Edenton was established in 1712 as "the Towne on Queen Anne's Creek". It was later known as "Ye Towne on Mattercommack Creek" and still later as "the Port of Roanoke". It was renamed "Edenton" and incorporated in 1722 in honor of Governor Charles Eden, who had died that year.

===Historic Edenton===
Edenton served as the second capital of the Province of North Carolina, from 1722 to 1743, with the governor establishing his residence there and the population increasing during that period.

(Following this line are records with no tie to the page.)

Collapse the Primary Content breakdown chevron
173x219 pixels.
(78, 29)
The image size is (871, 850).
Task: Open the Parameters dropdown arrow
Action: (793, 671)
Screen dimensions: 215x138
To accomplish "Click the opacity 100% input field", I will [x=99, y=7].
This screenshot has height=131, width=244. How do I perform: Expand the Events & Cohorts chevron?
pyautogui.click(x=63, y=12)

William Byrd II, who visited the town in March 1729, provides a description of Edenton in his The History of the Dividing Line:
This town is Situated on the north side of Albermarle Sound which is there about 5 miles over. A Dirty Slash runs all along the Back of it, which in the Summer is a foul annoyance, and furnishes abundance of that Carolina plague, musquetas. There may be 40 or 50 Houses, most of them Small, built without Expense. A Citizen here is counted Extravagant, if he has Ambition enough to aspire to a Brick-chimney. Justice herself is but indifferently Lodged, the Court-House having much the Air of a Common Tobacco-House. I believe this is the only metropolis in the Christian or Mohametan world where there is neither Church, Chapel, Mosque, Synagogue, nor any other Place of Publick Worship of any Sect or Religion whatsoever. What little Devotion there may be is much more private than their vices.

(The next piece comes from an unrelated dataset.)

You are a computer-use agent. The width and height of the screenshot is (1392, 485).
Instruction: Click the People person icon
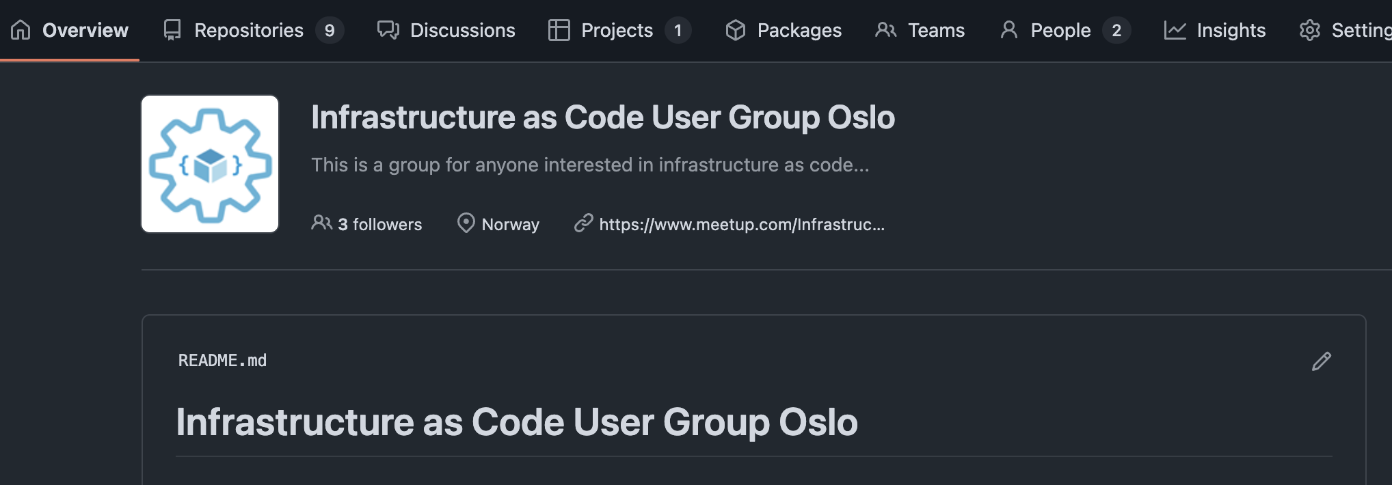point(1008,30)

A landmark in women's history occurred in Edenton in 1774. Fifty-one women in Edenton, led by Penelope Barker, signed a protest petition agreeing to boycott English tea and other products, in what became known, decades later, as the Edenton Tea Party. The Edenton Tea Party is the first known political action by women in the British American colonies. In fact it so shocked London that newspapers published etchings depicting the women as uncontrollable. Her home, the Barker House, is open seven days a week, without a fee, and is considered by many as Edenton's living room.

Joseph Hewes, a resident of Edenton and successful owner of a merchant marine fleet, was appointed the first Secretary of the Navy in 1776. John Adams said that Hewes "laid the foundation, the cornerstone of the American Navy." Hewes also signed the United States Declaration of Independence.

James Iredell, also of Edenton, was at 38 the youngest member of the first United States Supreme Court. He was appointed by George Washington. His son James Iredell Jr., served as the Democratic-Republican governor of North Carolina and then became a United States senator. His home may be toured through the Historic Edenton Visitors Center.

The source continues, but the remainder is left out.